Kebijakan ini bertujuan untuk membantu PT PLN (Persero) meningkatkan kapasitas layanan, memperluas akses listrik, meningkatkan efisiensi operasional, dan membangun infrastruktur energi berkelanjutan.

Pada tahun 2022, Indonesia memproduksi total 625 juta ton batubara, dengan 130 juta ton digunakan untuk keperluan listrik dan 40 juta ton untuk industri. Meskipun demikian, beberapa pihak mengkritik kebijakan tersebut dapat memperlambat adopsi energi terbarukan karena batubara tetap menjadi pilihan utama dan tidak selalu mencerminkan kinerja sebenarnya dari perusahaan yang terlibat.

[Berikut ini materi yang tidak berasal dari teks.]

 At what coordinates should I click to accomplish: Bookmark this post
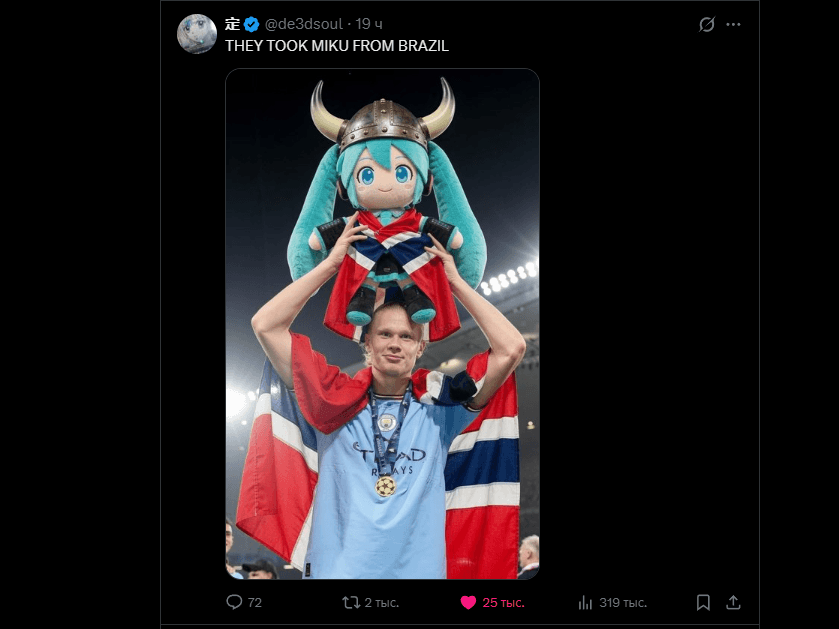tap(703, 603)
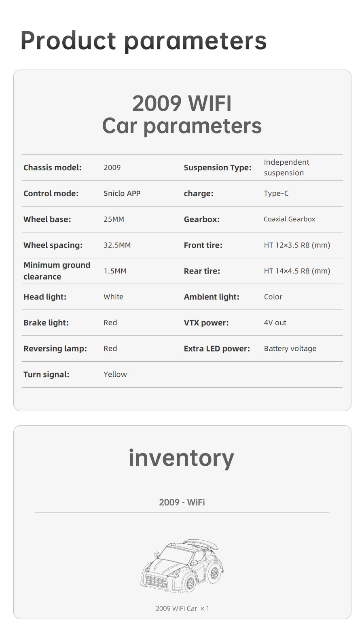Click the "Independent suspension" value
The height and width of the screenshot is (632, 364).
(286, 168)
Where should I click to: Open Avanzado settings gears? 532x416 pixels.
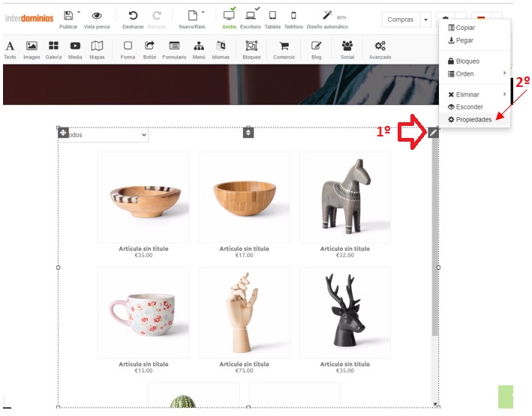tap(380, 49)
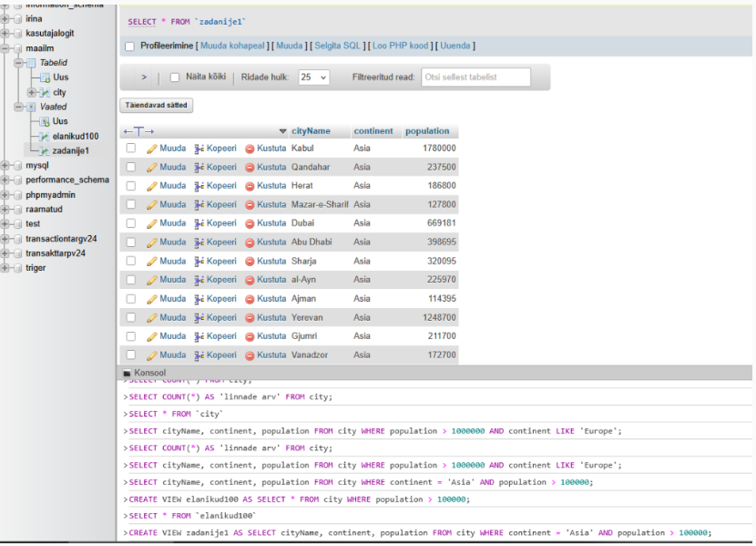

Sebagai turunan dari Peraturan Presiden tahun 2016 tentang Penetapan Harga Gas Bumi, Menteri ESDM menetapkan Harga Gas Bumi Tertentu (HGBT) untuk pengguna gas bumi tertentu. Pengguna gas ini meliputi perusahaan yang beroperasi dalam tujuh sektor industri, yaitu pabrik pupuk, pabrik petrokimia, pabrik oleokimia, pabrik baja, pabrik keramik, pabrik kaca, dan pabrik sarung tangan karet.

Harga gas di pintu pabrik (plant gate) bervariasi antara US$ 6 hingga US$ 7 per MMBTU. Kebijakan ini bertujuan untuk meningkatkan daya saing industri pengguna.
Namun, kebijakan ini mendapat kritik dengan beberapa alasan.

Pertama, kebijakan ini kurang mempertimbangkan risiko yang berbeda di seluruh rantai pasokan gas, mulai dari hulu (upstream), transportasi, hingga hilir (downstream). Selain itu, penurunan harga gas langsung membebani bagian hak (entitlement) pemerintah.

Kritik lainnya adalah mengapa subsidi diberikan kepada perusahaan daripada langsung kepada masyarakat pengguna. Juga, bagaimana mengukur efisiensi pabrik, misalnya apakah penggunaan volume gas yang sama di Indonesia menghasilkan pupuk dengan volume yang setara di negara lain.